======== PROVIDED DATA ========

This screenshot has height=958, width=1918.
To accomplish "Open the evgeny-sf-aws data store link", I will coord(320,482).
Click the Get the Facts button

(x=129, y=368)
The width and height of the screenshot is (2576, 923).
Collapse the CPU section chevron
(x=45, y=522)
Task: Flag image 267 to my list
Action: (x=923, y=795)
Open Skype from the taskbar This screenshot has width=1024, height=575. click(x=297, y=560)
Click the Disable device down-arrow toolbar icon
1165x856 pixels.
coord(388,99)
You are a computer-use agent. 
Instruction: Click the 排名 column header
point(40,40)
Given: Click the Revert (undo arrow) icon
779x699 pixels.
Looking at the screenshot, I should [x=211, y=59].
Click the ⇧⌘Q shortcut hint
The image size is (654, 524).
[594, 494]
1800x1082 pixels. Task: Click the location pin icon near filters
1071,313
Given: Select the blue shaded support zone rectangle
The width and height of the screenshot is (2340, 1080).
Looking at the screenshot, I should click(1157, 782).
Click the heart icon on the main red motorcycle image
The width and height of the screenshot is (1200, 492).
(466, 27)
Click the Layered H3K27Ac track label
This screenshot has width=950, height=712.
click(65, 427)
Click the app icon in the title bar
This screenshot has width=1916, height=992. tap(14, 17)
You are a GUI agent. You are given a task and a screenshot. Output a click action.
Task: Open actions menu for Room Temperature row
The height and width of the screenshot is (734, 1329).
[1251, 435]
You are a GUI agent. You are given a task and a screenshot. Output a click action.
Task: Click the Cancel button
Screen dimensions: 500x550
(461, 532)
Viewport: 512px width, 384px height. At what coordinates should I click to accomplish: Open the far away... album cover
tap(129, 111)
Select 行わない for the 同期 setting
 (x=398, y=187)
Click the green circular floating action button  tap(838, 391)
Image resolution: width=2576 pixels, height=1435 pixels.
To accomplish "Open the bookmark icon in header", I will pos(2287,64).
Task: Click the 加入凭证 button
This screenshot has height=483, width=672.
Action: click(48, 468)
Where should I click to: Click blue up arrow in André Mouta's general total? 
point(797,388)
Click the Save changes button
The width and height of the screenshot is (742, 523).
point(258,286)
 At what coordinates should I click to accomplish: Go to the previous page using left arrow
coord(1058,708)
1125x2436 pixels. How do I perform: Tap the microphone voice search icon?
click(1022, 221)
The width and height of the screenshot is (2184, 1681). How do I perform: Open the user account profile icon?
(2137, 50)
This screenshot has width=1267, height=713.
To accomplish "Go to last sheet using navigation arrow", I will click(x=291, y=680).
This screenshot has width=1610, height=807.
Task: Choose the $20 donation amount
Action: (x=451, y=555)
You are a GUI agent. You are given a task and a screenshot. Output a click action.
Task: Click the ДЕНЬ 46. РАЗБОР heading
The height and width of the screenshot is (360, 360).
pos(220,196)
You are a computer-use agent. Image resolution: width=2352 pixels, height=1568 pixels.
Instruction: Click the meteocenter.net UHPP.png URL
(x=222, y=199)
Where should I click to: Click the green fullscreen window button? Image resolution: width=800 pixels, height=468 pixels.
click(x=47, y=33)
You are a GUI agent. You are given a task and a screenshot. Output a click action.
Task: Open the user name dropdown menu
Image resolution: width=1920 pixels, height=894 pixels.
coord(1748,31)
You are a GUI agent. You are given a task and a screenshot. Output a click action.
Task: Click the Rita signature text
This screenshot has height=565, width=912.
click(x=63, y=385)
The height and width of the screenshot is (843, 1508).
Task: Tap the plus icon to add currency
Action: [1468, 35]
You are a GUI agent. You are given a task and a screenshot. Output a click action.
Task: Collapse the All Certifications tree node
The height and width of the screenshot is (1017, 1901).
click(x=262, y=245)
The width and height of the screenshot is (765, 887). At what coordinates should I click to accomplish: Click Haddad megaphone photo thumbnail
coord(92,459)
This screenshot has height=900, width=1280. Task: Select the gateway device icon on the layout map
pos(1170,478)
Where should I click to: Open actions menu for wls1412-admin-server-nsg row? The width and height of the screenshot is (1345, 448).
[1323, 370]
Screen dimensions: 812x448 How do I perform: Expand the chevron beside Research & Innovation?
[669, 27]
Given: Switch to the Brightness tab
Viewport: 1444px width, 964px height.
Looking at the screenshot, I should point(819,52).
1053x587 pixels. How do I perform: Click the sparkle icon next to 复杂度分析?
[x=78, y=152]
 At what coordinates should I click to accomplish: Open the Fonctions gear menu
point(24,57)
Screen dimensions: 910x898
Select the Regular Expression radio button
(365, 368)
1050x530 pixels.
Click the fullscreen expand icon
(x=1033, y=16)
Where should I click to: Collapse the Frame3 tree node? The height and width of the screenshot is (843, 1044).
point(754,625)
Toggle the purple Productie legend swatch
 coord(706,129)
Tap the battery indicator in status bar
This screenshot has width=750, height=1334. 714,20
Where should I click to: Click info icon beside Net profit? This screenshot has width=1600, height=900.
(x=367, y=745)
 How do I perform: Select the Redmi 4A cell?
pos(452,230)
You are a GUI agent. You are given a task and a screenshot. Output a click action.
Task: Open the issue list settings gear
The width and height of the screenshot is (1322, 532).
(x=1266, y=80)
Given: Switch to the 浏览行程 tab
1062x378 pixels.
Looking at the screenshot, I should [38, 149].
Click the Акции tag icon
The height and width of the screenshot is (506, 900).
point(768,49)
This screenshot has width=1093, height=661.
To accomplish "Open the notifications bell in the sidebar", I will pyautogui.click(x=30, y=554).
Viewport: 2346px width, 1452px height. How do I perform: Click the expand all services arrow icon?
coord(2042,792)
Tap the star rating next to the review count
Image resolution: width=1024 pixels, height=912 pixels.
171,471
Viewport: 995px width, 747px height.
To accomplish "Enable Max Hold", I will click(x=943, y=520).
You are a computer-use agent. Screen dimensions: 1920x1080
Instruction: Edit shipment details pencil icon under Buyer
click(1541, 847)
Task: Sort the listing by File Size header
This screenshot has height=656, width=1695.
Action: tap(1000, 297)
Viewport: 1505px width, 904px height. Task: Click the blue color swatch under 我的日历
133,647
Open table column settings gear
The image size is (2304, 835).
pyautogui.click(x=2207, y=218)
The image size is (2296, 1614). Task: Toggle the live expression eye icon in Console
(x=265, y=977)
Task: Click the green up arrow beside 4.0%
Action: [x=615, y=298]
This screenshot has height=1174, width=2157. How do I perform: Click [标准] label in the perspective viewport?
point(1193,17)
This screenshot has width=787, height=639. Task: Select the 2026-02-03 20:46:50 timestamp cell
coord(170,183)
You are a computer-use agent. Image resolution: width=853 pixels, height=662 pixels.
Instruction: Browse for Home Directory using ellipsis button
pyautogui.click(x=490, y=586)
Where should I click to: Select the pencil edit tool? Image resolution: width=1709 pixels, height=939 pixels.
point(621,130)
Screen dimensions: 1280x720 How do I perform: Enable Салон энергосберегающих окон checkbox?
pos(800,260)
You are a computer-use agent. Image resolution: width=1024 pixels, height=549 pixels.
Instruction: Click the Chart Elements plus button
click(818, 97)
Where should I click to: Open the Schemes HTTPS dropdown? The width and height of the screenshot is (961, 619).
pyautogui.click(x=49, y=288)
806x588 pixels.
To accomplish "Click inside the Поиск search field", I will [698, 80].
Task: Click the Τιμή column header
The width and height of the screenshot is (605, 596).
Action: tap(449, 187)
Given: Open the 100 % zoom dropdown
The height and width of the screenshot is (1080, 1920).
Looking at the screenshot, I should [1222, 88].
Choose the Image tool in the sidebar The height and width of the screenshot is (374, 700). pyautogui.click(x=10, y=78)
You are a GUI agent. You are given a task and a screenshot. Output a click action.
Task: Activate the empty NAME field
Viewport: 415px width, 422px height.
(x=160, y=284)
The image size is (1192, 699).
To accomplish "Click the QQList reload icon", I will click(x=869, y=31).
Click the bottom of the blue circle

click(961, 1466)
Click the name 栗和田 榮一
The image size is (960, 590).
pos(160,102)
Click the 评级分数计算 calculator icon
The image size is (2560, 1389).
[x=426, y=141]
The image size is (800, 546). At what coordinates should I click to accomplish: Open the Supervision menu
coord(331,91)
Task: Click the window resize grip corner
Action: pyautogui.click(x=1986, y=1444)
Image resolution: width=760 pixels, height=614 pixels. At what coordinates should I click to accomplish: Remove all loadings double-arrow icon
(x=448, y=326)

========

Duplicate the items above verbatim, beginning at the line that contains "The width and height of the screenshot is (765, 887)." and ending after the line that contains "(x=1266, y=80)".

EXERCISE RESPONSE
The width and height of the screenshot is (765, 887). At what coordinates should I click to accomplish: Click Haddad megaphone photo thumbnail
coord(92,459)
This screenshot has height=900, width=1280. Task: Select the gateway device icon on the layout map
pos(1170,478)
Where should I click to: Open actions menu for wls1412-admin-server-nsg row? The width and height of the screenshot is (1345, 448).
[1323, 370]
Screen dimensions: 812x448 How do I perform: Expand the chevron beside Research & Innovation?
[669, 27]
Given: Switch to the Brightness tab
Viewport: 1444px width, 964px height.
Looking at the screenshot, I should point(819,52).
1053x587 pixels. How do I perform: Click the sparkle icon next to 复杂度分析?
[x=78, y=152]
 At what coordinates should I click to accomplish: Open the Fonctions gear menu
point(24,57)
Screen dimensions: 910x898
Select the Regular Expression radio button
(365, 368)
1050x530 pixels.
Click the fullscreen expand icon
(x=1033, y=16)
Where should I click to: Collapse the Frame3 tree node? The height and width of the screenshot is (843, 1044).
point(754,625)
Toggle the purple Productie legend swatch
 coord(706,129)
Tap the battery indicator in status bar
This screenshot has width=750, height=1334. 714,20
Where should I click to: Click info icon beside Net profit? This screenshot has width=1600, height=900.
(x=367, y=745)
 How do I perform: Select the Redmi 4A cell?
pos(452,230)
You are a GUI agent. You are given a task and a screenshot. Output a click action.
Task: Open the issue list settings gear
The width and height of the screenshot is (1322, 532).
(x=1266, y=80)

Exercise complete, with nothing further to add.